You should have seen the look on the cashiers face when I was buying steel reserve with a suit on.
worst lay ever....
as long as you cum, there is no bad sex
ya... thank god for condoms, I was able to fake it... I stand by my original statement
I think i just got paid for sex with a hot pocket... and i accepted
I got spanked with a cardboard tube. Apparently he used to be a percussionist. Who favored marching band tunes. It was weird.
Just told him about my threesome. if that doesn't make him want to date me nothing will.
By the end of the night i was making legitimate noises not just saying moo.
its not a holiday until ive ruined the family picture because im drunk
it was surprisingly calming to be rocked to sleep by his roommate humping on the bottom bunk
His sombrero wouldn't fit in the car and I had to buy him some Jack to make him stop bitching. You owe me
You ass. You're not the one who bought me flowers, so obviously you will not be the recipient of the blow job of gratitude.
you crashed our wine night double date and sat on the floor eating cheese talking about how big his dick is.
No more margaritas for you. Also, tequila should be reclassified as a hallucinogen.
Senior week was like trying to herd cats. Very drunk cats.

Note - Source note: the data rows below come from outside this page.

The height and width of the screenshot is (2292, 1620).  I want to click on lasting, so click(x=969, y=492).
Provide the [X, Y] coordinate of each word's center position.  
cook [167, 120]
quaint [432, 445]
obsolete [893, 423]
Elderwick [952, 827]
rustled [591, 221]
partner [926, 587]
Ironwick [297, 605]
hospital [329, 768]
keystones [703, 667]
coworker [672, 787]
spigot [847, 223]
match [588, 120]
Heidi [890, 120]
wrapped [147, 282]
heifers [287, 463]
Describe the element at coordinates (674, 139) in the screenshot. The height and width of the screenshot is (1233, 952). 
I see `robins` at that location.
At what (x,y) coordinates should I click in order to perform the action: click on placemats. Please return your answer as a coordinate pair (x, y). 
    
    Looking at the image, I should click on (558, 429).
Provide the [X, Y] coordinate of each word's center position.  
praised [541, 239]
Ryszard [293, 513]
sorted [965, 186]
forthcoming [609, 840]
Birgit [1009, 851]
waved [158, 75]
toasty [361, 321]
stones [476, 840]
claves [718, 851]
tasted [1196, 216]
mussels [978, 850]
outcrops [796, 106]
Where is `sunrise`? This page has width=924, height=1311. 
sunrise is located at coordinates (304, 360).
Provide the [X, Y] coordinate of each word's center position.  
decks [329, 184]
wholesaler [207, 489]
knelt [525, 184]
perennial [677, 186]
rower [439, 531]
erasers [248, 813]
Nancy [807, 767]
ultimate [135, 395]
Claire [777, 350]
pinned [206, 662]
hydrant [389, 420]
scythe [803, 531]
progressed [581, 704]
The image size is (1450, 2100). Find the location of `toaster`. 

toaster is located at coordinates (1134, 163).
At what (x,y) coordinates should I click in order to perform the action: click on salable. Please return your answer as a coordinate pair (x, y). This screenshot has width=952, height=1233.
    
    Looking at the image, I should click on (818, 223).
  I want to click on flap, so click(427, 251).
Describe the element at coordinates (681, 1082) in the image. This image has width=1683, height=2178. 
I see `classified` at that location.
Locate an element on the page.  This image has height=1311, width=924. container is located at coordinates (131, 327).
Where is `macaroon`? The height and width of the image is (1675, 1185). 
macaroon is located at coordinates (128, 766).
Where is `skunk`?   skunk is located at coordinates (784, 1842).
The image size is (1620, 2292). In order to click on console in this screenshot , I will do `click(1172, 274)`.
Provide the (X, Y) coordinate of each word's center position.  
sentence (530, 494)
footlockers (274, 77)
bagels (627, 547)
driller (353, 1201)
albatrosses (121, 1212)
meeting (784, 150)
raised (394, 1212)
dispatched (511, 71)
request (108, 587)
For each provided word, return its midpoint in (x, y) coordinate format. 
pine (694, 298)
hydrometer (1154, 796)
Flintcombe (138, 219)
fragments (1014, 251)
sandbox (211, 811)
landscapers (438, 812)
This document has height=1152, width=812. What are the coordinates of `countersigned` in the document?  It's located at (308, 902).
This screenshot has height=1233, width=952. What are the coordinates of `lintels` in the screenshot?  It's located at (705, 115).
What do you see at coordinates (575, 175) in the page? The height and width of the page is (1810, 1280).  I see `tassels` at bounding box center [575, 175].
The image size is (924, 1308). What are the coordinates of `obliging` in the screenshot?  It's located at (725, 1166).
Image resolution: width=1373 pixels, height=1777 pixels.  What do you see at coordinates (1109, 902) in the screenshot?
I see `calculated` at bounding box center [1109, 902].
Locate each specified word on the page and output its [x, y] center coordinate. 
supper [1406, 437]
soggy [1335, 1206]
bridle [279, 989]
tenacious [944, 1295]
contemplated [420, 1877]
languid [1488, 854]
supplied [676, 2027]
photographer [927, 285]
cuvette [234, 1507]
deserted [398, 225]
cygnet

Any chance he has an open marriage? That penis shouldn’t be wasted on one woman. It should be shared with all womankind, or at least me. I’m too good at sex to be deprived a penis that large
Funniest thing happened to Chloe! She talked the bf into a mmf threesome, and he loudly and enthusiastically discovered he was gay during it. Whole dorm literally heard it happen.Well funny for me. Chloe not so much.